TASK TO COMPLETE -
After finding the line with "Refresh the Loss Views panel" in the data below, set down exactly each line through the one with "Click the Strength", inclusive, and stop there.

(Stored data entries)
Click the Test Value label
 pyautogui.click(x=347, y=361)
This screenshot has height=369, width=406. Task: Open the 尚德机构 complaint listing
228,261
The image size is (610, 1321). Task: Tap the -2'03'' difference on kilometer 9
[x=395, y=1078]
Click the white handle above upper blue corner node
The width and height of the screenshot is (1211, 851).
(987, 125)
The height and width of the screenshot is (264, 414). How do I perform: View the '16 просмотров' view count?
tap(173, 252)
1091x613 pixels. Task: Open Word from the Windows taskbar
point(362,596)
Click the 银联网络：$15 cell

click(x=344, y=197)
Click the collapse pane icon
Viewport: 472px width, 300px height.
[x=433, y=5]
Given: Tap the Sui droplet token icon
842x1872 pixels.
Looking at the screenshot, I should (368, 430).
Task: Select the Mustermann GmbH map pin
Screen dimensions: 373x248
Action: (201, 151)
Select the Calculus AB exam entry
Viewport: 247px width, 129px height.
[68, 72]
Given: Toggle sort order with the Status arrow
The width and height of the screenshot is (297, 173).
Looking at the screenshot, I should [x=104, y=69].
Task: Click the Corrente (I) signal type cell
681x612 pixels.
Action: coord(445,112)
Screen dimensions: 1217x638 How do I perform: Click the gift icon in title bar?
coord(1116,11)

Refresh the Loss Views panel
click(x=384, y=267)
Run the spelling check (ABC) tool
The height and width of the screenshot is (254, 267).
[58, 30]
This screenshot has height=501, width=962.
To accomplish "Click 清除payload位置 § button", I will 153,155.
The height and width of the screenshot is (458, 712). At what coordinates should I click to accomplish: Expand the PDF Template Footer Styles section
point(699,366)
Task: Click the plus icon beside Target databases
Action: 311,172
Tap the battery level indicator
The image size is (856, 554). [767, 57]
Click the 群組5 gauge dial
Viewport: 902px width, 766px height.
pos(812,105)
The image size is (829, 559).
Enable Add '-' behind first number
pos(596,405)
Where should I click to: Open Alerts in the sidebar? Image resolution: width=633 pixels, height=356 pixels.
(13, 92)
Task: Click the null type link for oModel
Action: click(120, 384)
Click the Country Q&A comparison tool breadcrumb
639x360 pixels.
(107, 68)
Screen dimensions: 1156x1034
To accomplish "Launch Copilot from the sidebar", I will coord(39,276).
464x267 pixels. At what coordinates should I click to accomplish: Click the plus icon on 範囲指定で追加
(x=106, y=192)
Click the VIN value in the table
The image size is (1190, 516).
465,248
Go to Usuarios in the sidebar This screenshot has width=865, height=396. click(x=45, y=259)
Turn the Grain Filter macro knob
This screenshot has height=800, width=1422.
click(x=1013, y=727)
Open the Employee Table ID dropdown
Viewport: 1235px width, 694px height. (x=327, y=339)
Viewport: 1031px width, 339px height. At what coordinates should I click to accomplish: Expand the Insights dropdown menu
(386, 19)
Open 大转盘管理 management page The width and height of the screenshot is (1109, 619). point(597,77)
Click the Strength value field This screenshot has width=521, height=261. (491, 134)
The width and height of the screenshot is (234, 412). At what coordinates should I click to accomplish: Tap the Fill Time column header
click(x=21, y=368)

EXERCISE SOLUTION -
Refresh the Loss Views panel
click(x=384, y=267)
Run the spelling check (ABC) tool
The height and width of the screenshot is (254, 267).
[58, 30]
This screenshot has height=501, width=962.
To accomplish "Click 清除payload位置 § button", I will 153,155.
The height and width of the screenshot is (458, 712). At what coordinates should I click to accomplish: Expand the PDF Template Footer Styles section
point(699,366)
Task: Click the plus icon beside Target databases
Action: 311,172
Tap the battery level indicator
The image size is (856, 554). [767, 57]
Click the 群組5 gauge dial
Viewport: 902px width, 766px height.
pos(812,105)
The image size is (829, 559).
Enable Add '-' behind first number
pos(596,405)
Where should I click to: Open Alerts in the sidebar? Image resolution: width=633 pixels, height=356 pixels.
(13, 92)
Task: Click the null type link for oModel
Action: click(120, 384)
Click the Country Q&A comparison tool breadcrumb
639x360 pixels.
(107, 68)
Screen dimensions: 1156x1034
To accomplish "Launch Copilot from the sidebar", I will coord(39,276).
464x267 pixels. At what coordinates should I click to accomplish: Click the plus icon on 範囲指定で追加
(x=106, y=192)
Click the VIN value in the table
The image size is (1190, 516).
465,248
Go to Usuarios in the sidebar This screenshot has width=865, height=396. click(x=45, y=259)
Turn the Grain Filter macro knob
This screenshot has height=800, width=1422.
click(x=1013, y=727)
Open the Employee Table ID dropdown
Viewport: 1235px width, 694px height. (x=327, y=339)
Viewport: 1031px width, 339px height. At what coordinates should I click to accomplish: Expand the Insights dropdown menu
(386, 19)
Open 大转盘管理 management page The width and height of the screenshot is (1109, 619). point(597,77)
Click the Strength value field This screenshot has width=521, height=261. (491, 134)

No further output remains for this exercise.